_Exercise_
Copy out the material below with "How can I complete:" substituted for every "How do I perform:", leaving all other text unchanged.

_Entries supplied_
** BEGIN **

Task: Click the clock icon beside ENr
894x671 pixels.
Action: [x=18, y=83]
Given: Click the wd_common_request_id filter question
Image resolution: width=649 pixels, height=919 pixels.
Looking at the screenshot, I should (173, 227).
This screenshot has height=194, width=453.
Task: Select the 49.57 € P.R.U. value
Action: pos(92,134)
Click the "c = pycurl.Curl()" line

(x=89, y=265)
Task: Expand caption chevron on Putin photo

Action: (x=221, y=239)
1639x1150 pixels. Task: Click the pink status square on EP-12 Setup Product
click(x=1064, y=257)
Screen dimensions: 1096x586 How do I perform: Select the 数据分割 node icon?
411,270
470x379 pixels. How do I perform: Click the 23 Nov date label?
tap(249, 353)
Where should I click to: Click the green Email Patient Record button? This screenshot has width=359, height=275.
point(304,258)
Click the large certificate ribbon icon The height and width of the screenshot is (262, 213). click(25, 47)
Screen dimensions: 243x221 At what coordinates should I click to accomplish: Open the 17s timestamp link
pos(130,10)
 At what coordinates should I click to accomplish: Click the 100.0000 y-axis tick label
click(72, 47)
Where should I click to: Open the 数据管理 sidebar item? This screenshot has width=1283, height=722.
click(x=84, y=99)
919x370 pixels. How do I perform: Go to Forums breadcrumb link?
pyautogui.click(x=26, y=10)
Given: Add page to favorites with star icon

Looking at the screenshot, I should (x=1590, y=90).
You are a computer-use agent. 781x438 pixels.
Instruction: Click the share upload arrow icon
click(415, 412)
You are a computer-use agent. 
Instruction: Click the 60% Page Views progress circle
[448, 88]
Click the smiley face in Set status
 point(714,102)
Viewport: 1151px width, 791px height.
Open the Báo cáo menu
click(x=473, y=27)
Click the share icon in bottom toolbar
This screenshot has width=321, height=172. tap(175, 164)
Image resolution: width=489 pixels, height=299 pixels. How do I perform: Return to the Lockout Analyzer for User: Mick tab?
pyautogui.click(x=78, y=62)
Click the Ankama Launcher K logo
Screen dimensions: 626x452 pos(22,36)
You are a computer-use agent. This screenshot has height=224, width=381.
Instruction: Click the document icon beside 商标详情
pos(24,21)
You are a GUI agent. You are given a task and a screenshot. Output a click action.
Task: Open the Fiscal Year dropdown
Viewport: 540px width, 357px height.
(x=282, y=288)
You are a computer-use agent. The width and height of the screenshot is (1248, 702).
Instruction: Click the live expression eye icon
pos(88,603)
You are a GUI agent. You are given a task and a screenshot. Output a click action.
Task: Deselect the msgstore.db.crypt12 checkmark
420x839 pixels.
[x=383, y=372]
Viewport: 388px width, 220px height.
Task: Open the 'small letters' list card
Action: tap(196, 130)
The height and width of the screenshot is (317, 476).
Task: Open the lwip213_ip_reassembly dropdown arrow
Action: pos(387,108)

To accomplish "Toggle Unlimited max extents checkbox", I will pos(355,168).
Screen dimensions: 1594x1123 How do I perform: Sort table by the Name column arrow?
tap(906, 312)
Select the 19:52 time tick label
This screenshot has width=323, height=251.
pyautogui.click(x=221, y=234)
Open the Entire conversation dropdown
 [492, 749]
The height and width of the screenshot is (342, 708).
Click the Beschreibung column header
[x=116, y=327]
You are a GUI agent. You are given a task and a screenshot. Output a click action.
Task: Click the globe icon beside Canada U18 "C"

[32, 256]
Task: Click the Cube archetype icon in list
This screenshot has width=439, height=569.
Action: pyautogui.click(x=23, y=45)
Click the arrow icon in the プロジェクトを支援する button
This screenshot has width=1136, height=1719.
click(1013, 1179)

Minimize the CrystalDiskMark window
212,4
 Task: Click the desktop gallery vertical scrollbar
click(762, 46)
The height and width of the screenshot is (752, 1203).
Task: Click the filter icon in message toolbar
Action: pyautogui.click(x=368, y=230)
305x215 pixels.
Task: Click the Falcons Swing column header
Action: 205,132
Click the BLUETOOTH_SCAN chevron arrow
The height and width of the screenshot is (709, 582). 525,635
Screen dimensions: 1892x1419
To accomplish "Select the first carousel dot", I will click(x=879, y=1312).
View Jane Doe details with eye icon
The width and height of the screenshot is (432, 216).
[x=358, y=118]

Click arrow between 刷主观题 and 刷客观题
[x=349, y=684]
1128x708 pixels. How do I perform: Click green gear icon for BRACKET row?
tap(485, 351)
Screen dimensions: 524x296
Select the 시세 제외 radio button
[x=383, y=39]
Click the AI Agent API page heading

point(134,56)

** END **

_Answer below_
Task: Click the clock icon beside ENr
894x671 pixels.
Action: [x=18, y=83]
Given: Click the wd_common_request_id filter question
Image resolution: width=649 pixels, height=919 pixels.
Looking at the screenshot, I should (173, 227).
This screenshot has height=194, width=453.
Task: Select the 49.57 € P.R.U. value
Action: pos(92,134)
Click the "c = pycurl.Curl()" line

(x=89, y=265)
Task: Expand caption chevron on Putin photo

Action: (x=221, y=239)
1639x1150 pixels. Task: Click the pink status square on EP-12 Setup Product
click(x=1064, y=257)
Screen dimensions: 1096x586 How can I complete: Select the 数据分割 node icon?
411,270
470x379 pixels. How can I complete: Click the 23 Nov date label?
tap(249, 353)
Where should I click to: Click the green Email Patient Record button? This screenshot has width=359, height=275.
point(304,258)
Click the large certificate ribbon icon The height and width of the screenshot is (262, 213). click(25, 47)
Screen dimensions: 243x221 At what coordinates should I click to accomplish: Open the 17s timestamp link
pos(130,10)
 At what coordinates should I click to accomplish: Click the 100.0000 y-axis tick label
click(72, 47)
Where should I click to: Open the 数据管理 sidebar item? This screenshot has width=1283, height=722.
click(x=84, y=99)
919x370 pixels. How can I complete: Go to Forums breadcrumb link?
pyautogui.click(x=26, y=10)
Given: Add page to favorites with star icon

Looking at the screenshot, I should (x=1590, y=90).
You are a computer-use agent. 781x438 pixels.
Instruction: Click the share upload arrow icon
click(415, 412)
You are a computer-use agent. 
Instruction: Click the 60% Page Views progress circle
[448, 88]
Click the smiley face in Set status
 point(714,102)
Viewport: 1151px width, 791px height.
Open the Báo cáo menu
click(x=473, y=27)
Click the share icon in bottom toolbar
This screenshot has width=321, height=172. tap(175, 164)
Image resolution: width=489 pixels, height=299 pixels. How can I complete: Return to the Lockout Analyzer for User: Mick tab?
pyautogui.click(x=78, y=62)
Click the Ankama Launcher K logo
Screen dimensions: 626x452 pos(22,36)
You are a computer-use agent. This screenshot has height=224, width=381.
Instruction: Click the document icon beside 商标详情
pos(24,21)
You are a GUI agent. You are given a task and a screenshot. Output a click action.
Task: Open the Fiscal Year dropdown
Viewport: 540px width, 357px height.
(x=282, y=288)
You are a computer-use agent. The width and height of the screenshot is (1248, 702).
Instruction: Click the live expression eye icon
pos(88,603)
You are a GUI agent. You are given a task and a screenshot. Output a click action.
Task: Deselect the msgstore.db.crypt12 checkmark
420x839 pixels.
[x=383, y=372]
Viewport: 388px width, 220px height.
Task: Open the 'small letters' list card
Action: tap(196, 130)
The height and width of the screenshot is (317, 476).
Task: Open the lwip213_ip_reassembly dropdown arrow
Action: pos(387,108)

To accomplish "Toggle Unlimited max extents checkbox", I will pos(355,168).
Screen dimensions: 1594x1123 How can I complete: Sort table by the Name column arrow?
tap(906, 312)
Select the 19:52 time tick label
This screenshot has width=323, height=251.
pyautogui.click(x=221, y=234)
Open the Entire conversation dropdown
 [492, 749]
The height and width of the screenshot is (342, 708).
Click the Beschreibung column header
[x=116, y=327]
You are a GUI agent. You are given a task and a screenshot. Output a click action.
Task: Click the globe icon beside Canada U18 "C"

[32, 256]
Task: Click the Cube archetype icon in list
This screenshot has width=439, height=569.
Action: pyautogui.click(x=23, y=45)
Click the arrow icon in the プロジェクトを支援する button
This screenshot has width=1136, height=1719.
click(1013, 1179)

Minimize the CrystalDiskMark window
212,4
 Task: Click the desktop gallery vertical scrollbar
click(762, 46)
The height and width of the screenshot is (752, 1203).
Task: Click the filter icon in message toolbar
Action: pyautogui.click(x=368, y=230)
305x215 pixels.
Task: Click the Falcons Swing column header
Action: 205,132
Click the BLUETOOTH_SCAN chevron arrow
The height and width of the screenshot is (709, 582). 525,635
Screen dimensions: 1892x1419
To accomplish "Select the first carousel dot", I will click(x=879, y=1312).
View Jane Doe details with eye icon
The width and height of the screenshot is (432, 216).
[x=358, y=118]

Click arrow between 刷主观题 and 刷客观题
[x=349, y=684]
1128x708 pixels. How can I complete: Click green gear icon for BRACKET row?
tap(485, 351)
Screen dimensions: 524x296
Select the 시세 제외 radio button
[x=383, y=39]
Click the AI Agent API page heading

point(134,56)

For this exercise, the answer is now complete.